Exercise details:
Having located the line with "Image resolution: width=1369", repeat it and all remaining lines of the records exactly. Pictures do not belong in the answer.
(Extracted data begins)
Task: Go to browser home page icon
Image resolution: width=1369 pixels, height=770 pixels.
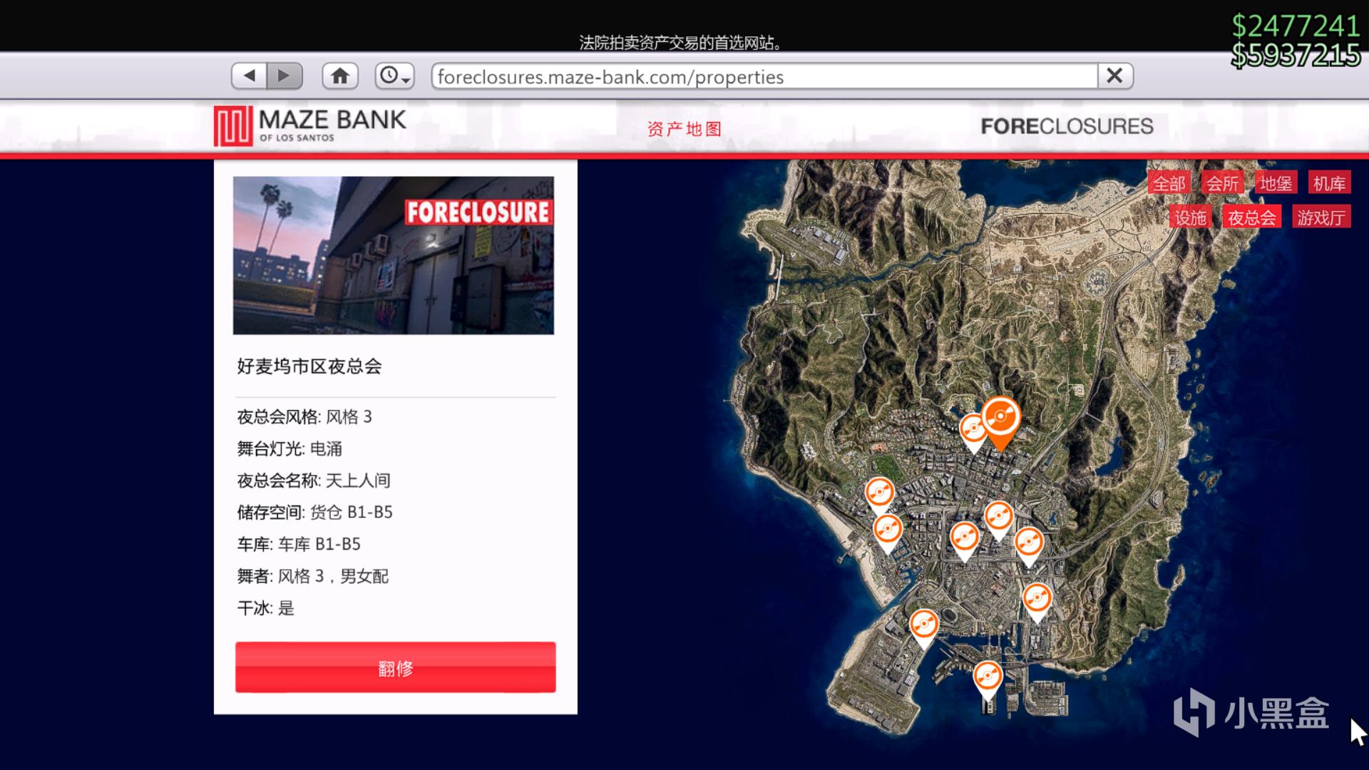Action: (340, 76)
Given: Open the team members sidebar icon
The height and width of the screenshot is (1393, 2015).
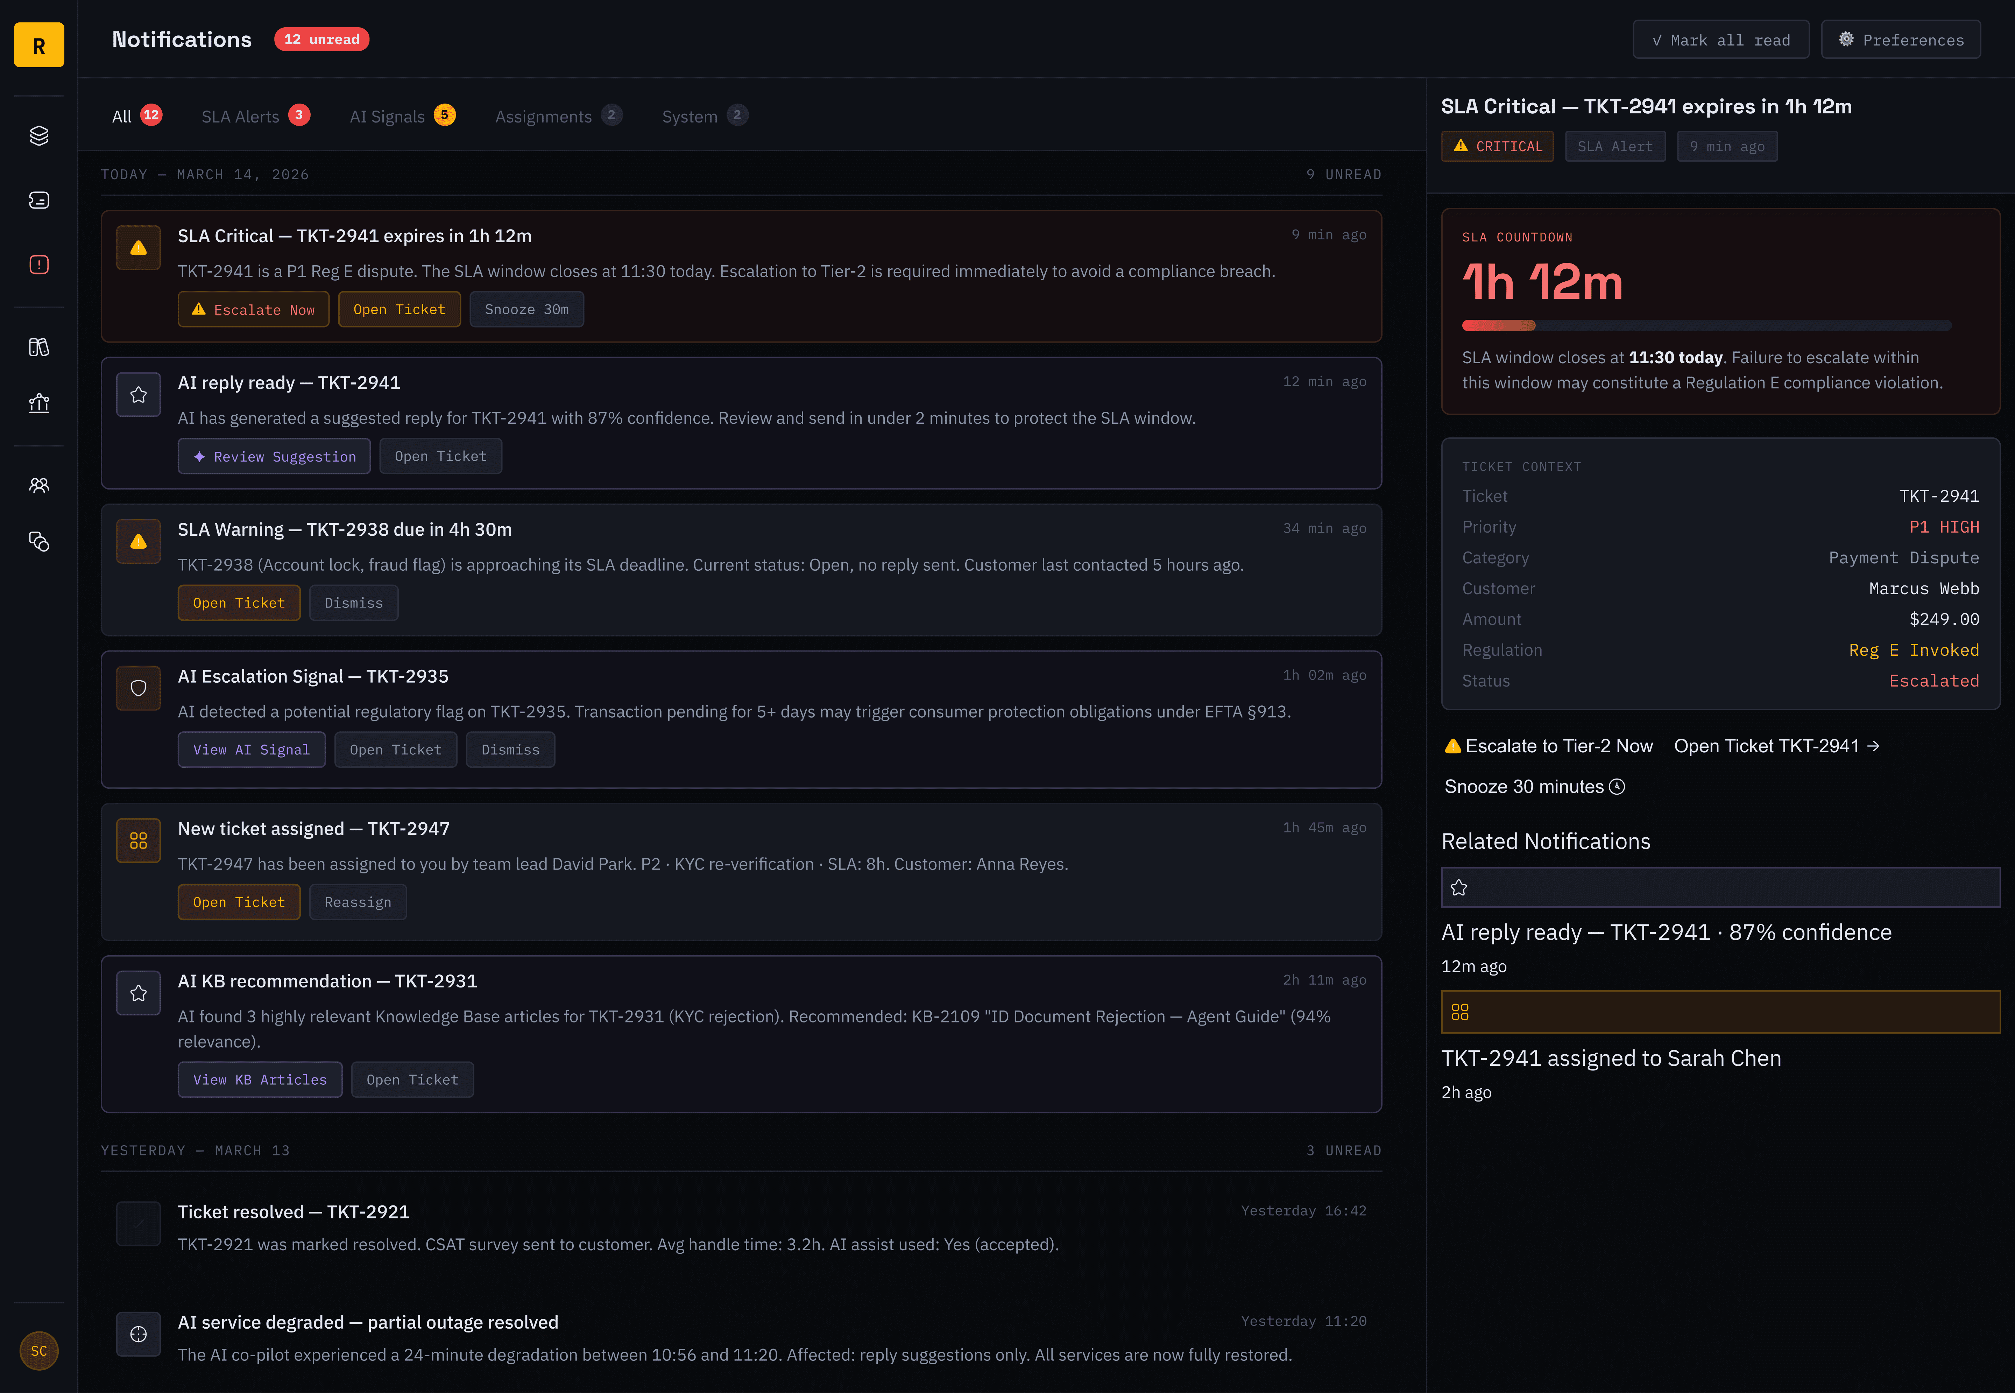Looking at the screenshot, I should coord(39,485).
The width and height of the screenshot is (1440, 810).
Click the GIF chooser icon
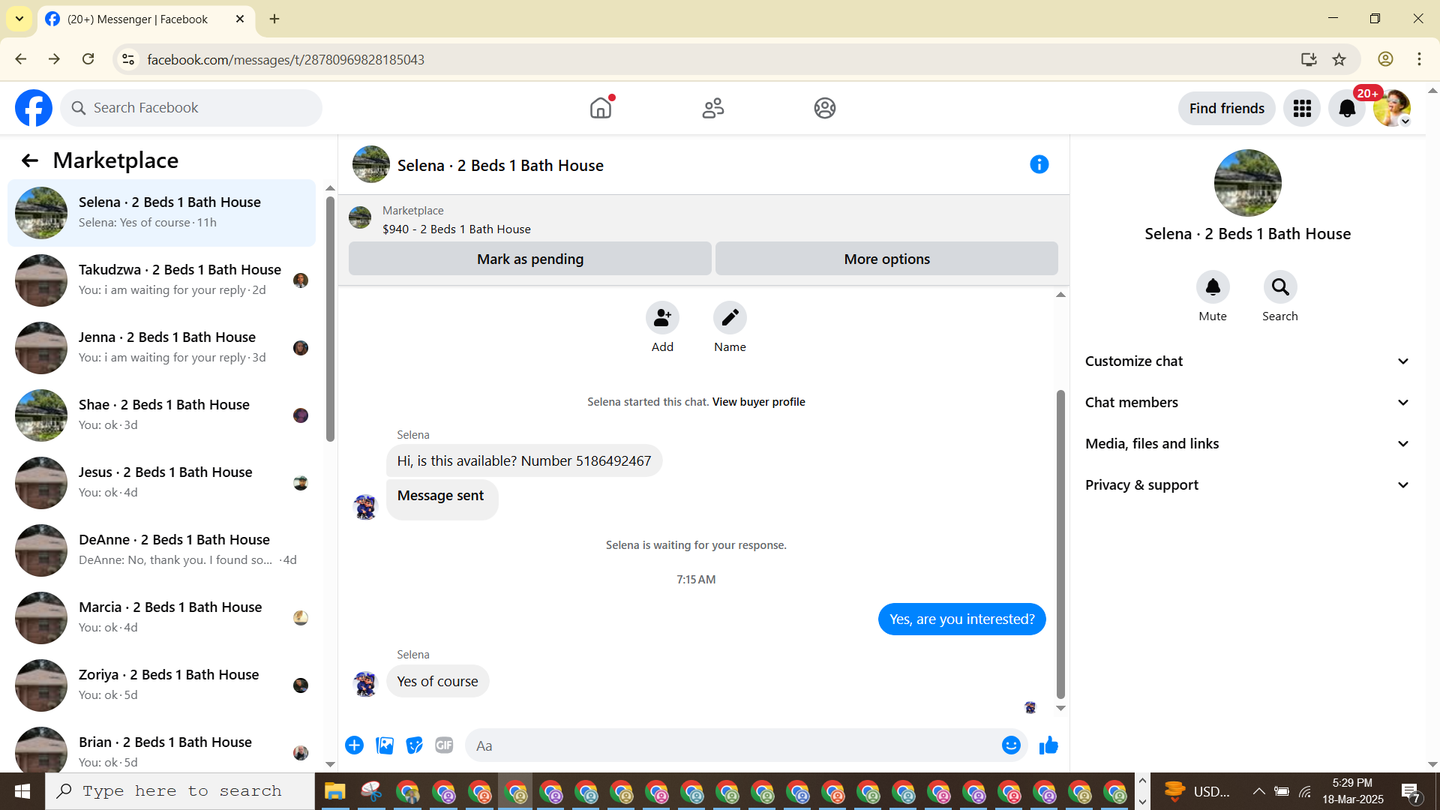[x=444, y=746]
(Extracted data ends)
Task result:
Image resolution: width=1369 pixels, height=770 pixels.
Action: (340, 76)
Given: Open the team members sidebar icon
The height and width of the screenshot is (1393, 2015).
Looking at the screenshot, I should coord(39,485).
The width and height of the screenshot is (1440, 810).
Click the GIF chooser icon
[x=444, y=746]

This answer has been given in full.